Your assignment:
An exact copy of the entries, with every picture omitted, is what is needed here.

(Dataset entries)
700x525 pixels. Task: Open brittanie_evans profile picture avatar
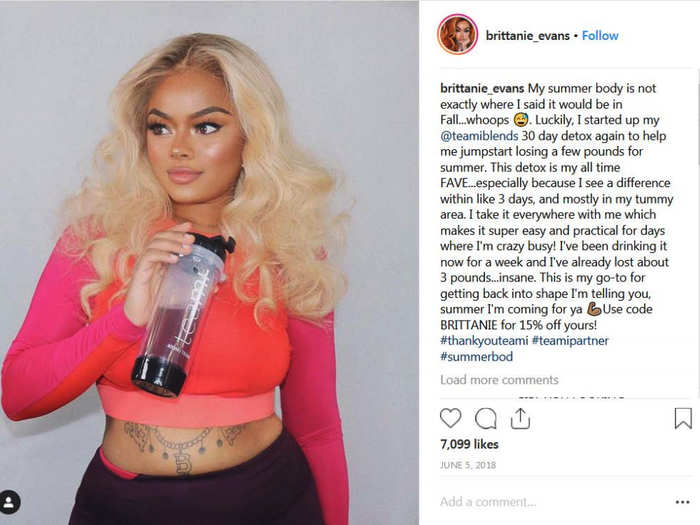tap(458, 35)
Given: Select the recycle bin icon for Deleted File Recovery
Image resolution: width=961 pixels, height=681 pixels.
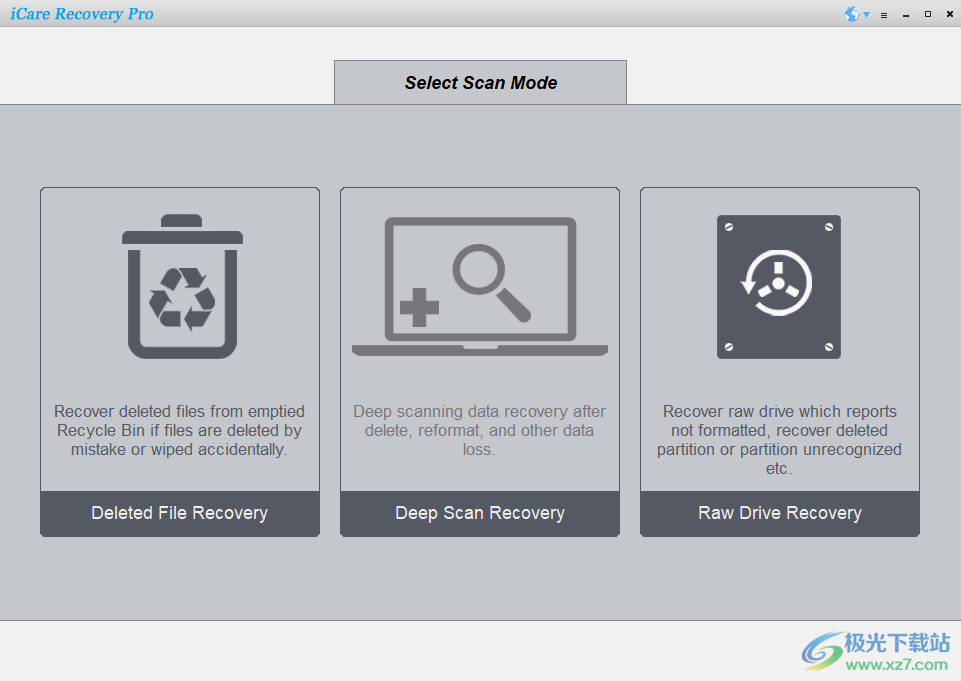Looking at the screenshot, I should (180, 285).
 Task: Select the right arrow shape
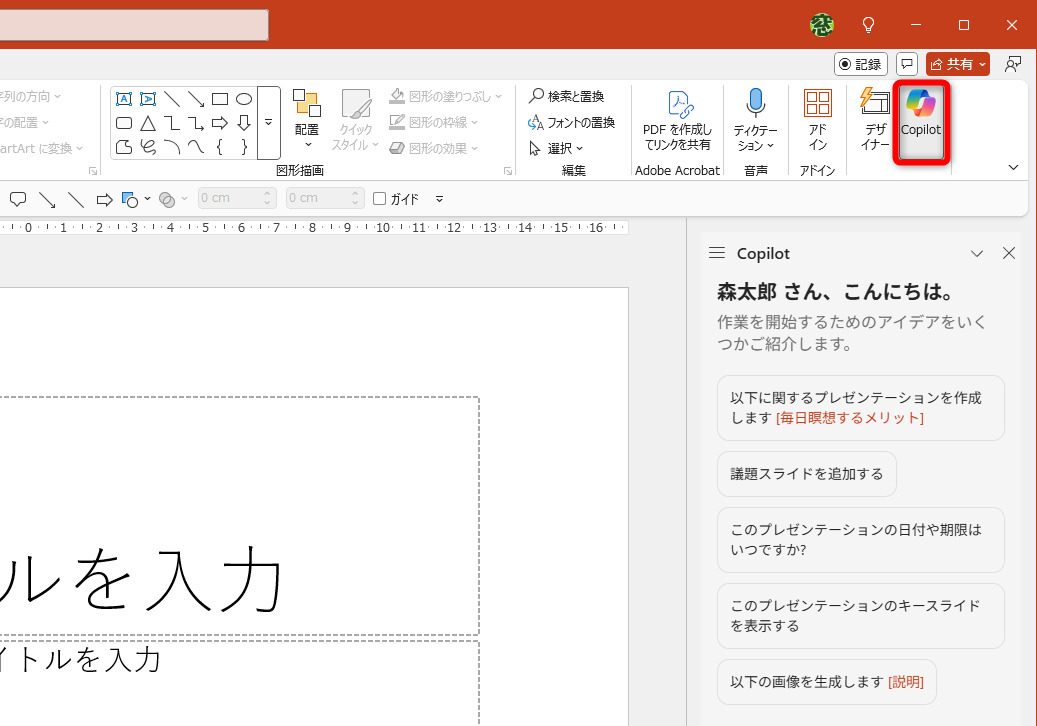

Solved problem:
700x525 pixels. Task: Open brittanie_evans profile picture avatar
tap(458, 35)
Given: Select the recycle bin icon for Deleted File Recovery
Image resolution: width=961 pixels, height=681 pixels.
Looking at the screenshot, I should (180, 285).
 Task: Select the right arrow shape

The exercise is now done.